La prima officina abusiva, dove venivano riparate delle motociclette, è stata scoperta in via Parma, era gestita da P. E., 30 anni. L'uomo è stato multato per 5.500 euro per illeciti sia penali sia amministrativi: non era in possesso di nessuna autorizzazione, sia per il locale sia proprio per l'avvio dell'attività, né per il passo carrabile e nemmeno per gli smaltimenti. Altri accertamenti sono in corso sul contratto di affitto e sul soppalco interno di circa 18 metri quadrati. Nella seconda officina chiusa si occupavano di moto e scooter, era in piazza Enrico De Nicola. Anche in questo caso il titolare, U. A., 35 anni, non aveva nessuna autorizzazione ed è stato sanzionato per 5.500 euro; l'attività è stata sottoposta a sequestro penale e  la porta è stata sigillata.

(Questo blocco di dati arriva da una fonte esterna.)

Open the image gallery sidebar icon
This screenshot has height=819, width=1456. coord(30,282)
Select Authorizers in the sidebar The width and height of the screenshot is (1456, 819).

Nei giorni scorsi un'altra officina di riparazione per scooter era stata scoperta in via Bari, a pochi passi da piazza Nazionale: il titolare era C. S., napoletano di 38 anni, attualmente detenuto per altri reati. Anche in questo caso gli agenti hanno appurato che si trattava di una attività fantasma, sprovvista di qualsiasi autorizzazione. In via Turiello, invece, nei pressi del corso Malta e alle spalle della caserma dell'Esercito, C. A., napoletano di 34 anni, aveva allestito una officina di riparazione di automobili, sempre lui senza concessioni; l'uomo era stato già contravvenzionato per illeciti amministrativi e perché aveva violato i sigilli che gli erano stati già apposti a macchinari e ad attrezzi. Anche gli ultimi due sono stati multati per circa 5.500 euro.